Prof Smith says there are frustrations and issues in the system but “the real hitters, the drugs . . . when we apply to the HSE they never [refuse] us the drugs”.

“You asked us, are we happy in our work? The answer is, by and large, yes, but there are huge frustrations. The frustrations with the HSE I can cope with. But when parents are misled to go certain ways I get really frustrated as a human being.”

“I think it is exploiting the community goodwill, says Dr Capra, “because anybody who reads those articles is going to say, ‘Yes, of course we are going to give you €10,’ but I think it is exploitation.”

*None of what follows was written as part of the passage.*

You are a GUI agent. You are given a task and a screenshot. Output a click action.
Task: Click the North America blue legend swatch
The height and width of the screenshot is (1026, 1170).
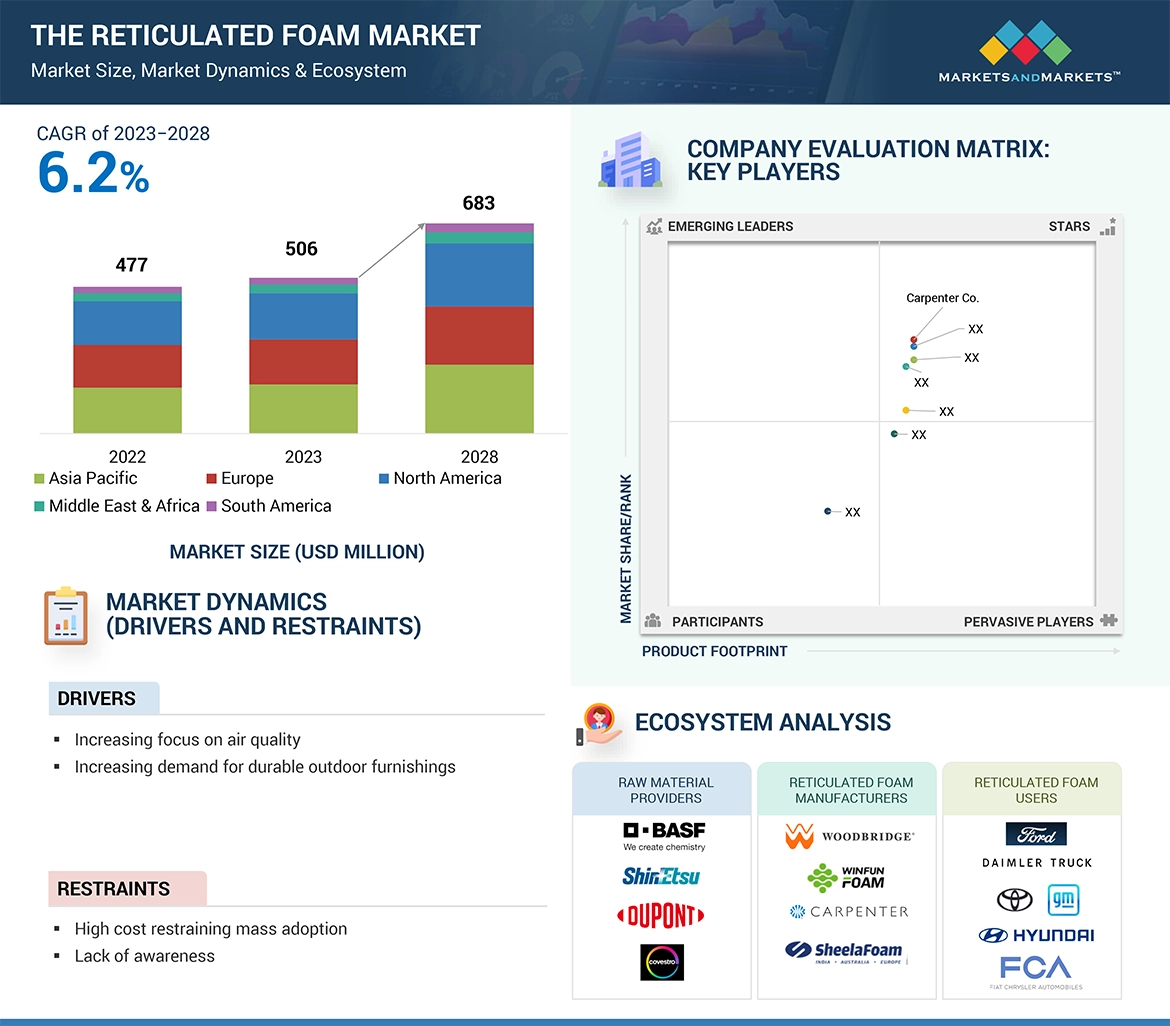point(384,479)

Clinical trials and Crumlin hospital

Our Lady’s Children’s Hospital, Crumlin, has more than 30 standard of care protocols. “These protocols are based on the best available treatments worldwide, which are based on the results of trials that have closed,” according to Dr Cormac Owens, a consultant paediatric oncologist at the hospital.

In addition, it uses 22 treatment trials or protocols for a number of different childhood cancers including acute leukaemia, lymphomas, neuroblastoma, hepatoblatoma and rhabdomyosarcoma.

And, as part of its collaboration with international groups, the hospital says it has 11 different protocols in development.

Dr Owens says one of those groups has begun a particularly important trial. “The Innovative Therapies for Children with Cancer (ITCC) consortium recently opened a trial for relapsed neuroblastoma, which is very exciting.”

It is the Beacon trial and is, he says, “the only trial of its kind in the world and is for children who have run out of conventional options”.

He says Irish children are among the 17 children from across Europe who are on this trial.

Dr Owens says the development of new trials is a constantly evolving process and “[Ireland is] at the table. There are more opportunities than before and Europe has more drug trials open than the US.”

In 2007 the European Medicines Agency introduced the Paediatric regulation, which requires pharmaceutical companies to look at the possible benefits for children of new medicines for which they want licences.

In its five- year review, published in June last year, the EMA said the regulation was “a major catalyst to improve the situation for young patients”.